MLLGFeb 28, 2018

Automatic topography of high-dimensional data sets by non-parametric Density Peak clustering

arXiv:1802.10549v270 citations
Originality Incremental advance
AI Analysis

This provides a visual and automated tool for data scientists to understand the structure of high-dimensional data, though it is incremental as it builds on existing Density Peak clustering methods.

The paper tackles the problem of analyzing high-dimensional data by introducing a method that automatically generates a topography of the probability density, identifying peaks, valleys, and their hierarchical organization with error estimation to distinguish genuine features from sampling noise. It demonstrates this approach as a robust extension of clustering partitions for complex data sets.

Data analysis in high-dimensional spaces aims at obtaining a synthetic description of a data set, revealing its main structure and its salient features. We here introduce an approach providing this description in the form of a topography of the data, namely a human-readable chart of the probability density from which the data are harvested. The approach is based on an unsupervised extension of Density Peak clustering and a non-parametric density estimator that measures the probability density in the manifold containing the data. This allows finding automatically the number and the height of the peaks of the probability density, and the depth of the "valleys" separating them.
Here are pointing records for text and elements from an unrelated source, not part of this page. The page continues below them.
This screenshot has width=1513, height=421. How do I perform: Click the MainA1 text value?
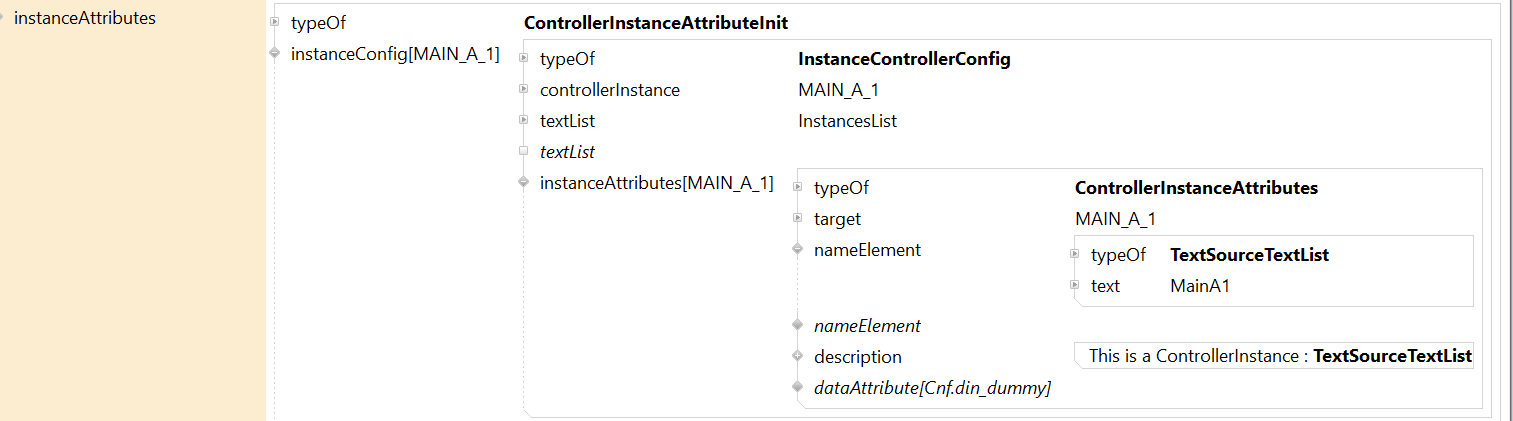pos(1199,286)
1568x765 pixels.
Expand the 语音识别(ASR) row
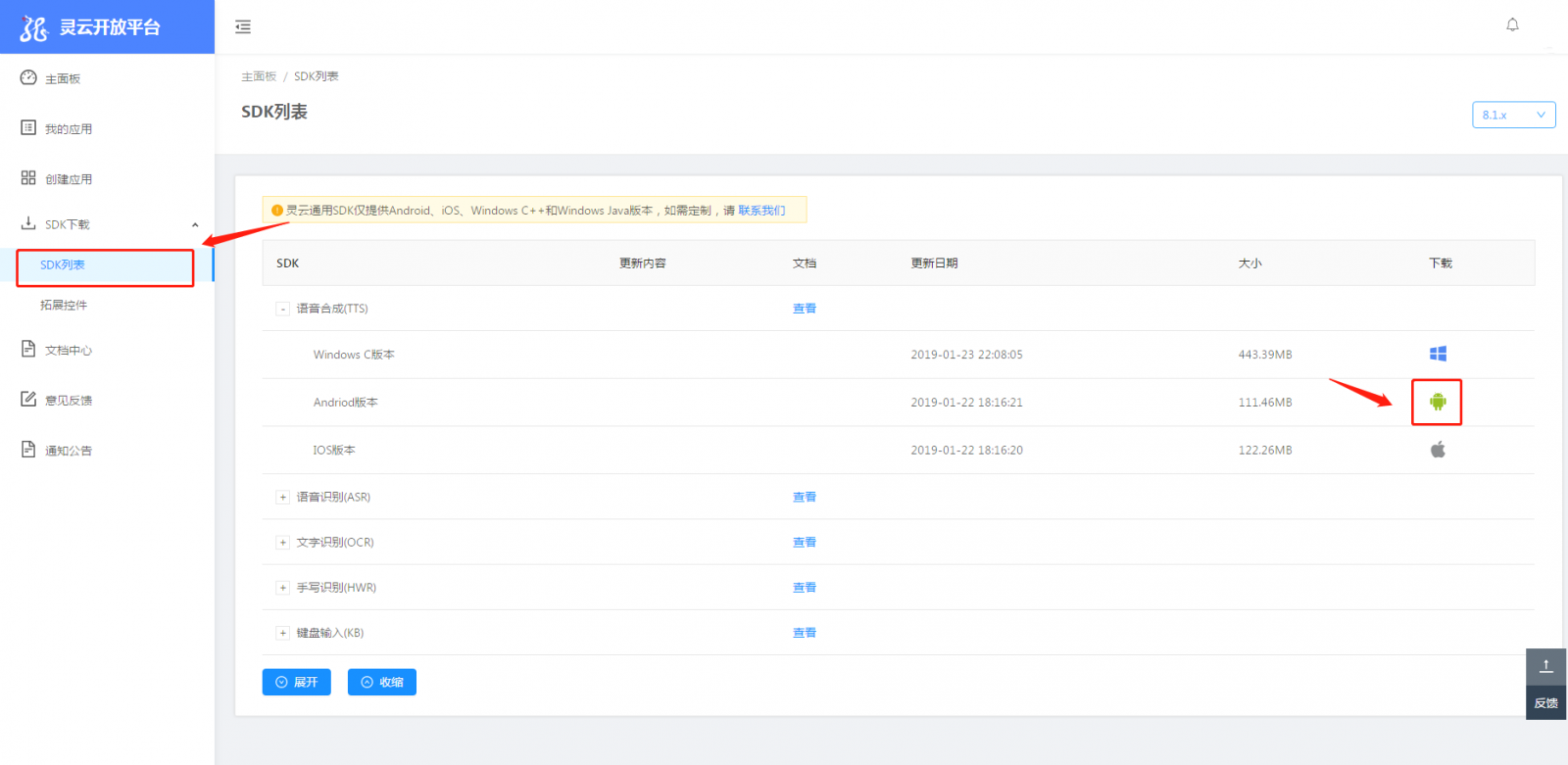(283, 498)
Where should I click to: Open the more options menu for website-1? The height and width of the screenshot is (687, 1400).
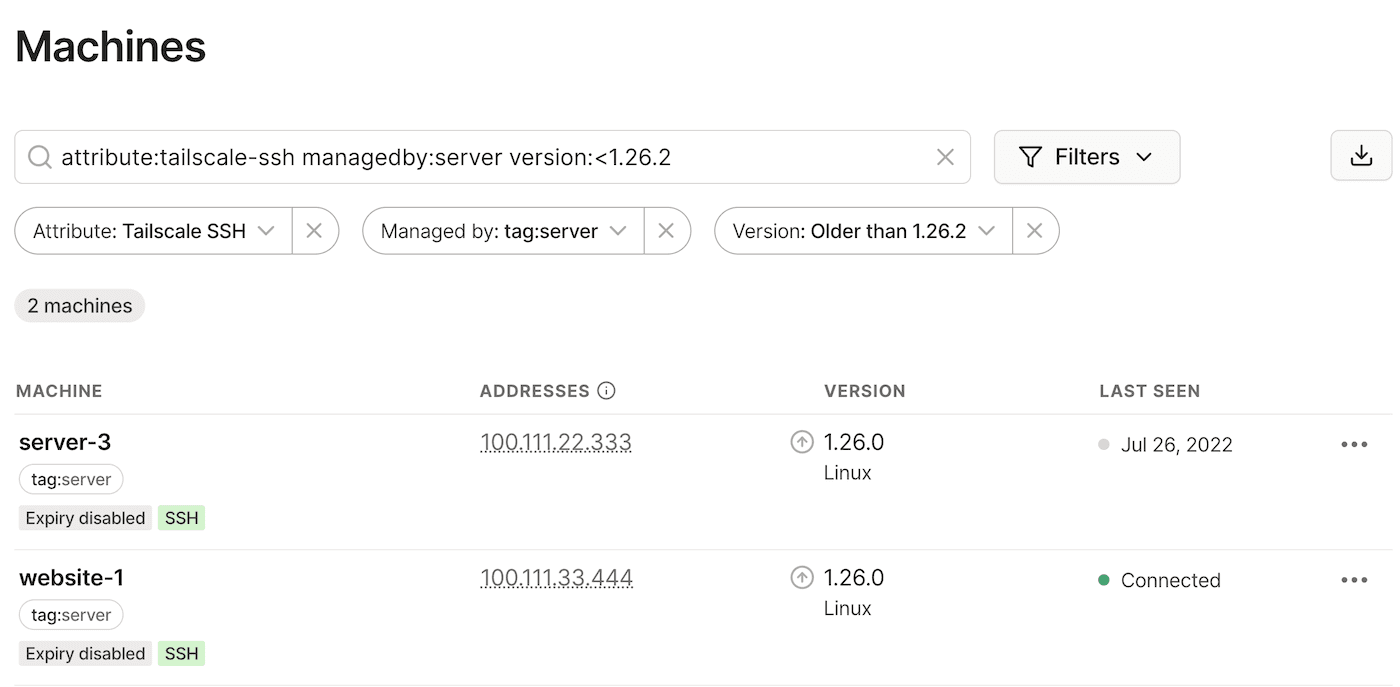(1354, 580)
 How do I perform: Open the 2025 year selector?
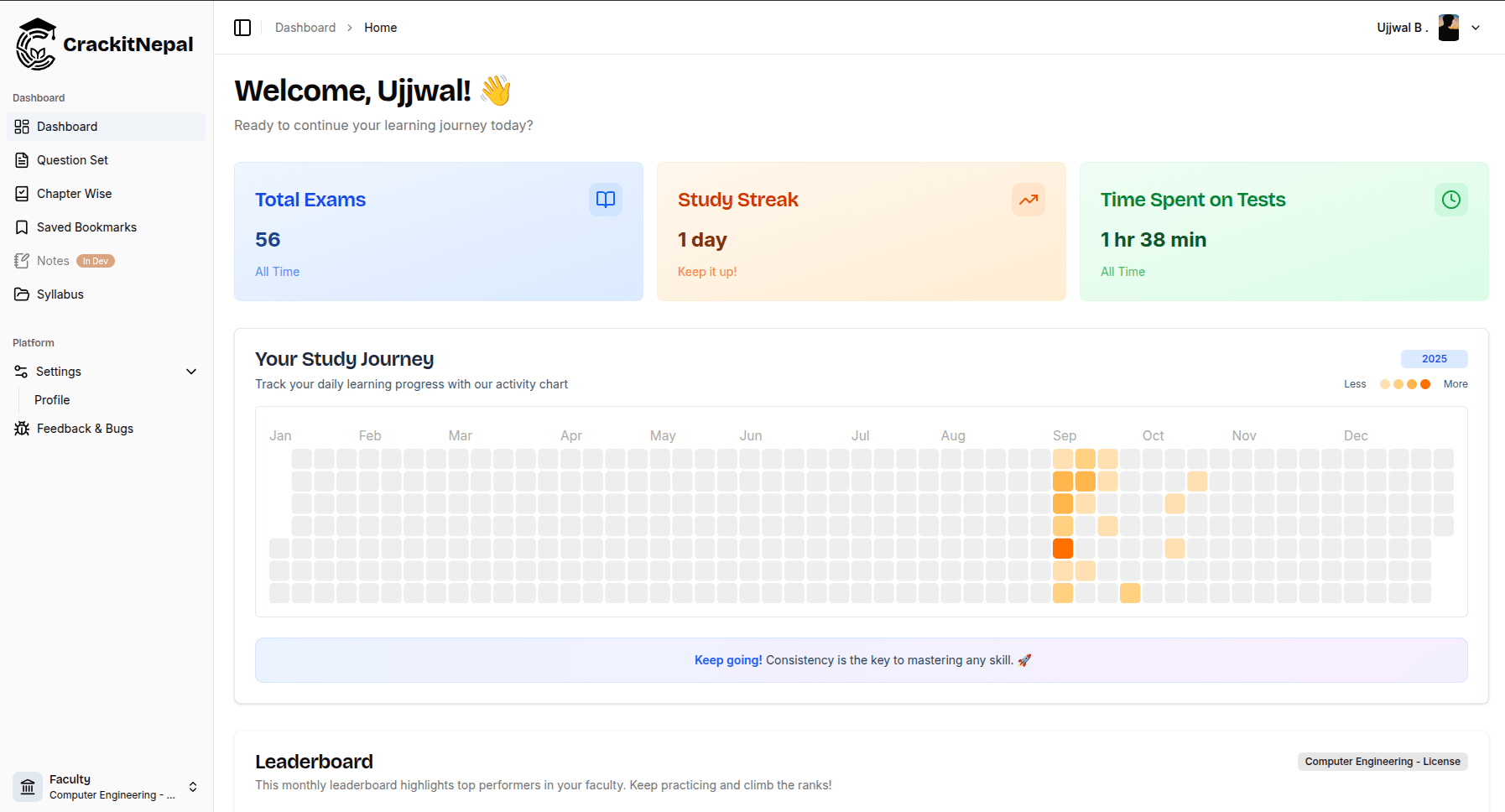(x=1434, y=358)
Importantly, the density estimator provides a measure of the error, which allows distinguishing genuine density peaks from density fluctuations due to finite sampling. The approach thus provides robust and visual information about the density peaks' height, their statistical reliability, and their hierarchical organization, offering a conceptually powerful extension of the standard clustering partitions. We show that this framework is particularly useful in the analysis of complex data sets.